Stored items from a collection:

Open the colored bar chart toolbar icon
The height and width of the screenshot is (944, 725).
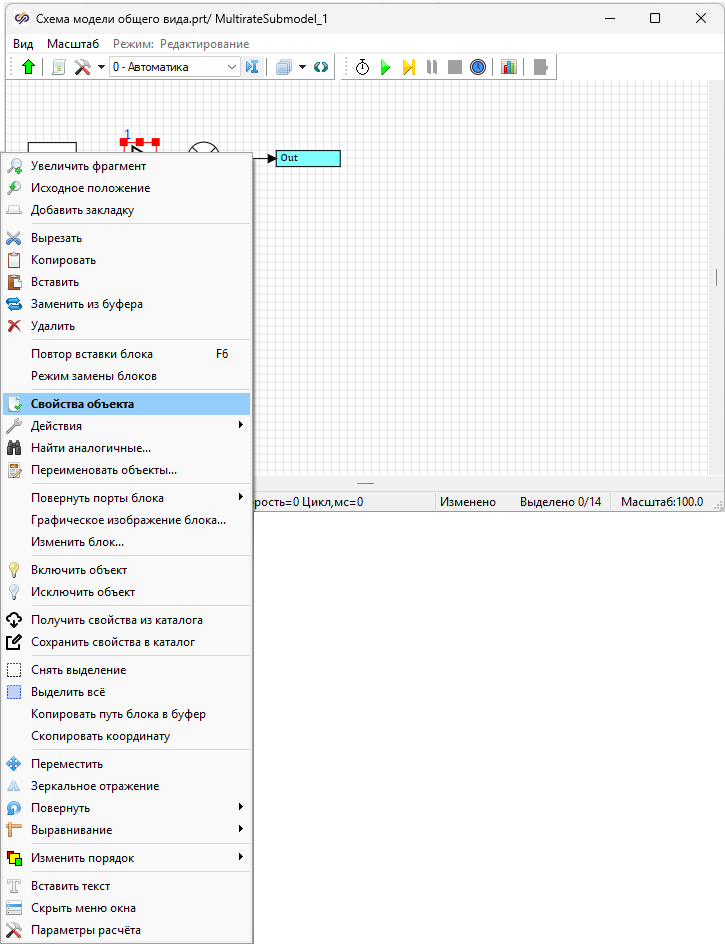click(x=509, y=67)
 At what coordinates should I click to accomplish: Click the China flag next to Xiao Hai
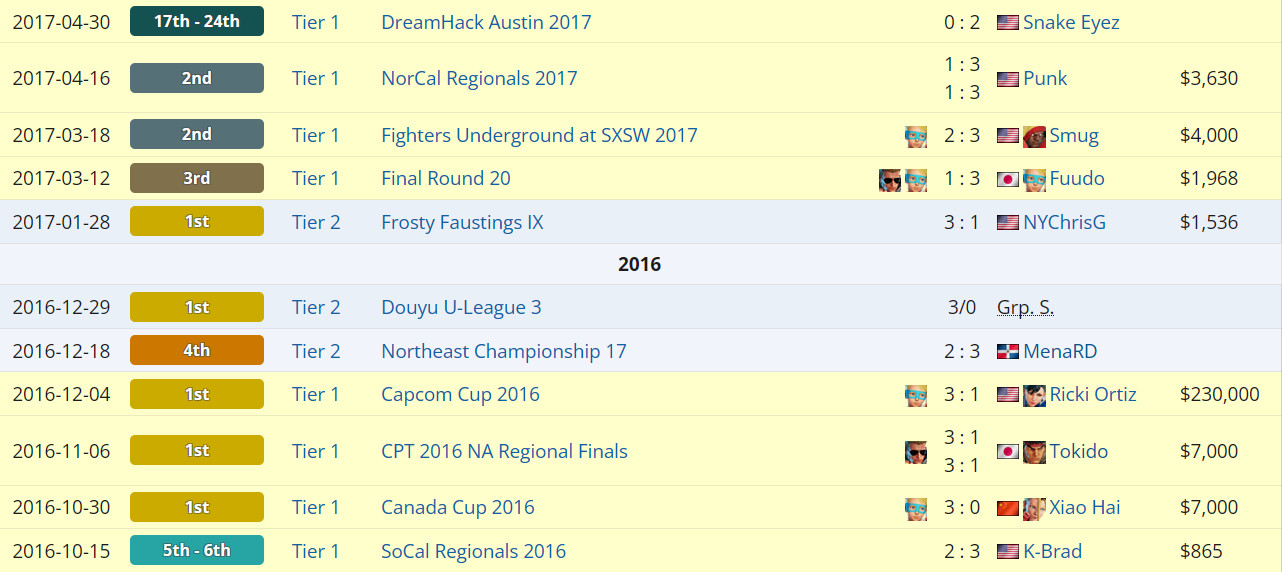pos(1008,508)
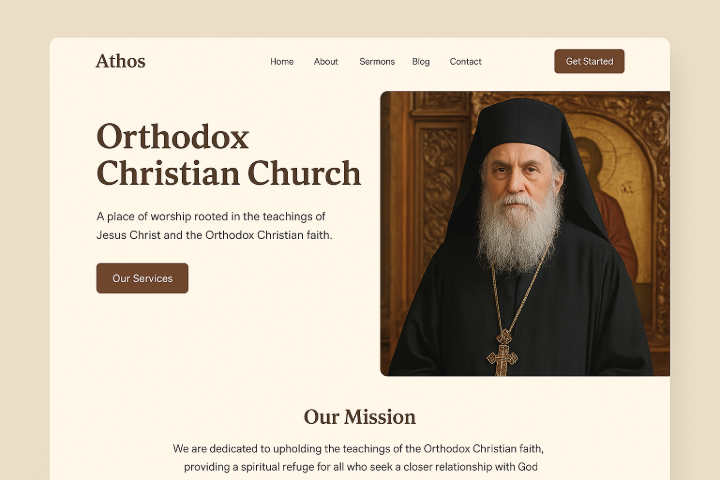Image resolution: width=720 pixels, height=480 pixels.
Task: Go to the Home nav link
Action: [281, 62]
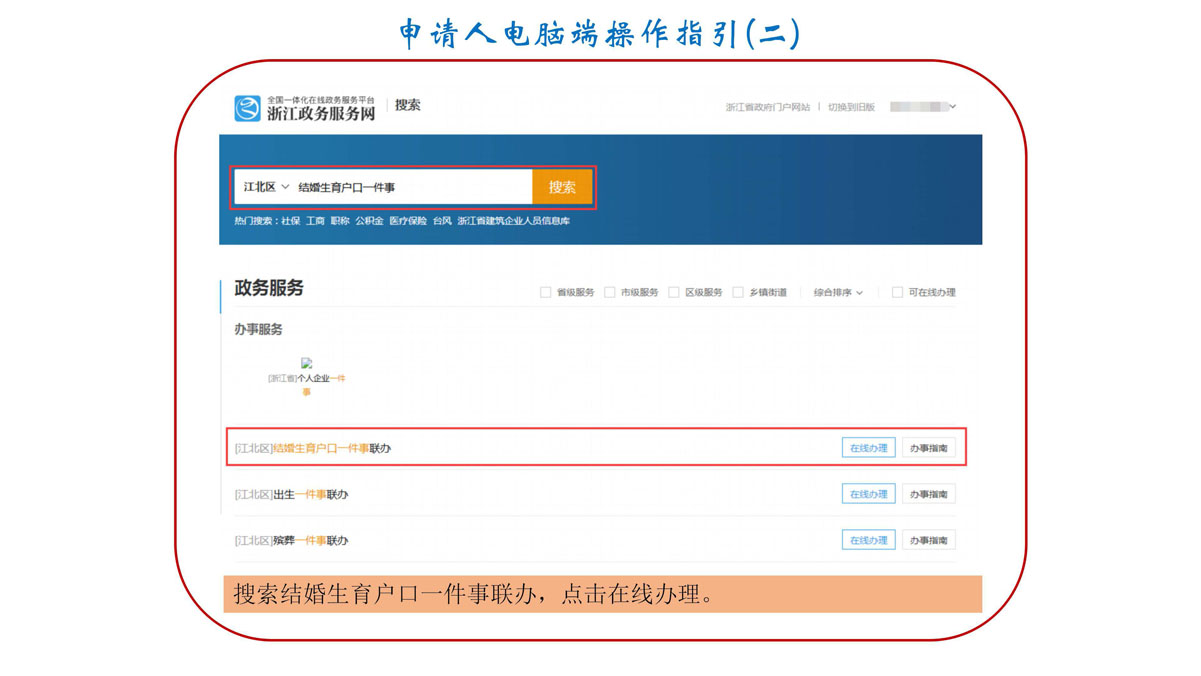Screen dimensions: 1201x676
Task: Click 在线办理 for 结婚生育户口一件事联办
Action: pos(868,449)
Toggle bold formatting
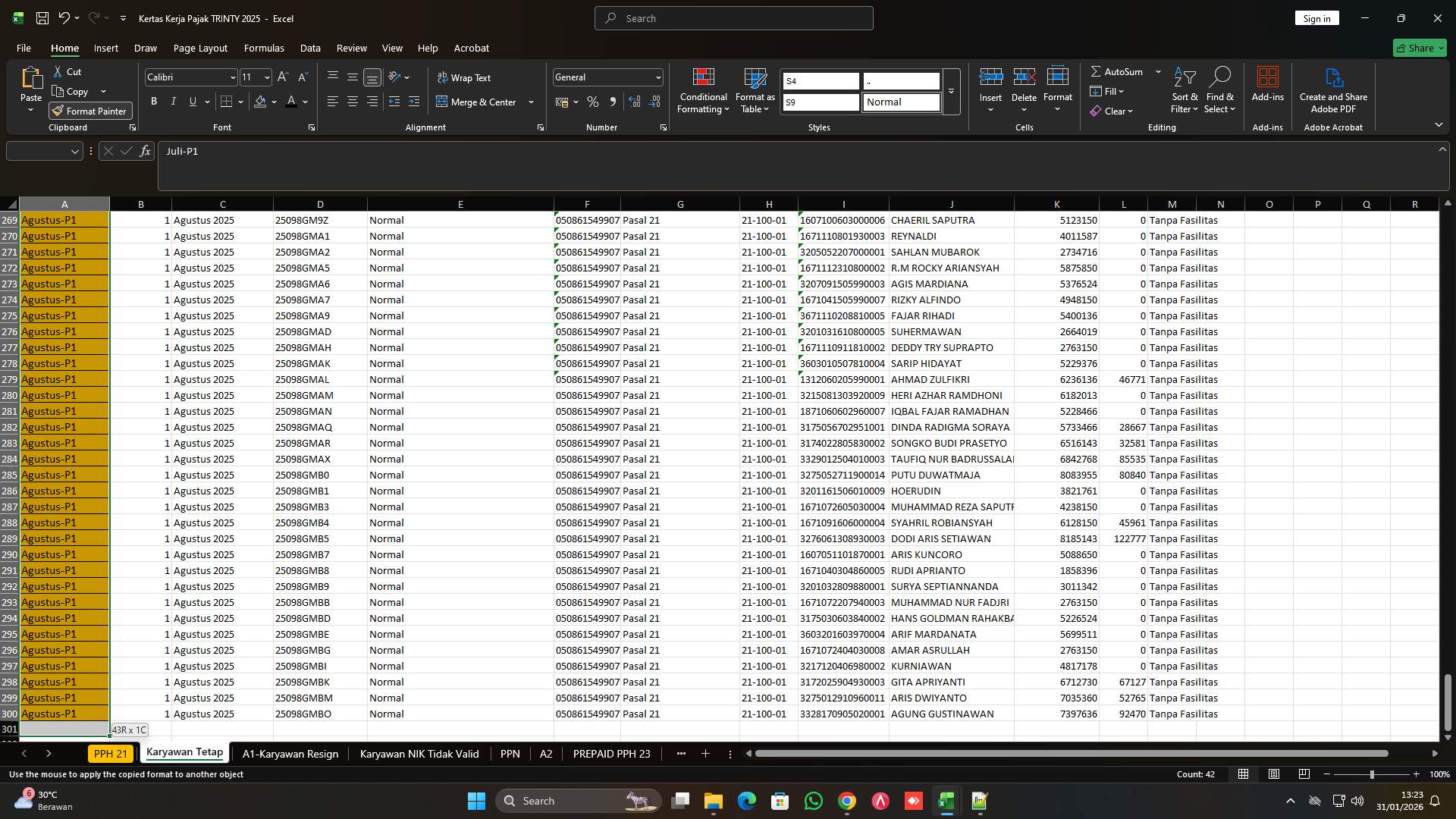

-- SET EXERCISE --
Swap "bar chart" for "bar graph" throughout the listing above and give it back otherwise unchanged, leaving out the pictures.

-- ANSWER TO THE TASK --
Open the colored bar graph toolbar icon
The height and width of the screenshot is (944, 725).
click(x=509, y=67)
 At what coordinates should I click to accomplish: Click the China flag next to Xiao Hai
pos(1008,508)
Image resolution: width=720 pixels, height=480 pixels.
Task: Go to the Home nav link
Action: [281, 62]
Screen dimensions: 1201x676
Task: Click 在线办理 for 结婚生育户口一件事联办
Action: pos(868,449)
Toggle bold formatting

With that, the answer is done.